I'm restless. It's not the easiest feeling. I have somehow learned that restlessness is the same as  discontentedness, but they are two different words for two feelings. Restlessness is wanting more. Discontentedness is wanting less. I'm learning to like restlessness rather than resist it.

As an example, I'm sitting on our front steps. It is a lovely evening to be outside. I've always been a front yard guy. I like watching traffic go by, saying hello to neighbors, and watching my daughters ride their bicycles. The front yard is where it's at.

The front steps work for sitting. It works for typing these essays. And I'm low enough to see under the branches of our front yard trees, high enough to see over the bushes. It's good. That said, the slate is hard as hell and tends to put my ass (and other sensitive body parts) to sleep while I type. It would be swell to have a chair up here but there's not enough room.

I would like a patio or porch. I could sit in comfort, have a cup of coffee on a little table, invite a neighbor over, and feel like the king of my castle. The steps are nice, but a patio or porch would be so much better.

This is the essence of restlessness: that things could and should be better.

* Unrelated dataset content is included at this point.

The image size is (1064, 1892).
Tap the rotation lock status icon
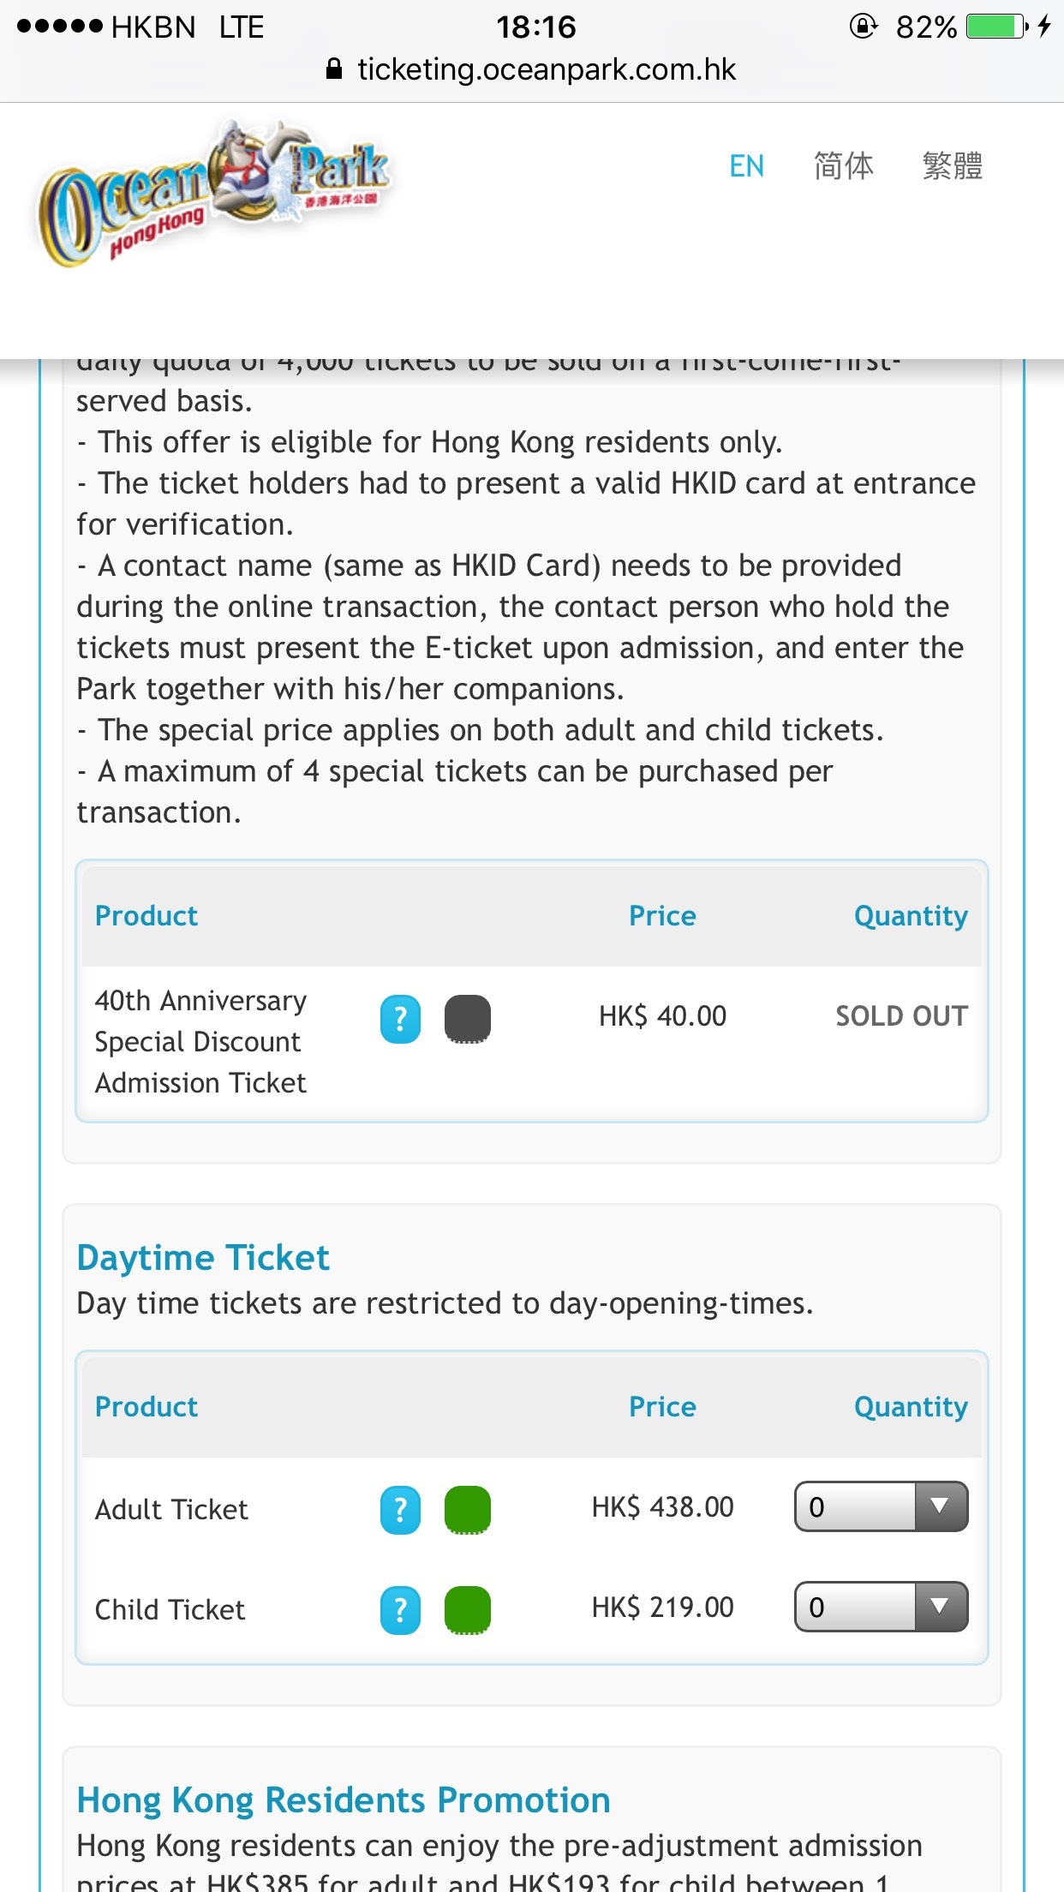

(I worry that I'm being greedy, but get over that pretty fast. I'm not looking to pile things on. I just want things to get better.)

Putting in a porch or patio is easy enough. Personal things are tougher. One of them is wanting to be more of a writer. I've spoken of this here before but, much to my embarrassment, I've done little more than speak of it. I publish essays here and have sent a couple poems out, but that's it.

Put another way, I've half-assed.

As the joke goes, it's time to whole-ass.

Restlessness and whole-assing go together like peanut butter and jelly. Well, not as tasty, but just as useful.

A complication is that I'm not a single guy living by the seat of my pants. I'm married, have two kids, pay a mortgage, hold down a job, coach a girls' soccer team, and whatever else there is to do in this life. I'm not trapped by these things, but I'm not free and easy either.

So when I talk about restlessness, I know that my family worries that I'm complaining or blaming them for my condition. In the past, I have blamed them, but I was wrong then and I'm done with blame. Restlessness and the comfort of a family aren't opposed to one another. Reconciling them isn't easy, but it's far from impossible. What it mostly requires is communication.

That's what this essay really is: communication to my wife and kids. It says that I'm restless and that I want to be more. It's to let them know that I want more but am unwilling to lose anything important. I'm unsatisfied with the way things are not because things are bad but because we can have more. I want the love of my wife, the wonder of my children, the thrill of coaching girls' soccer, and so on. I just also want a porch or patio and a sense of adventure.

Like these front steps. They work. They get us in and out of the house. They even serve as a place to sit out and watch the world go by. Still, they could be a lot better. They could do more than just work. They could look gorgeous. And why shouldn't they? Why shouldn't we push for more in this life?

Restlessness is good. Restlessness leads me to write on and on and on.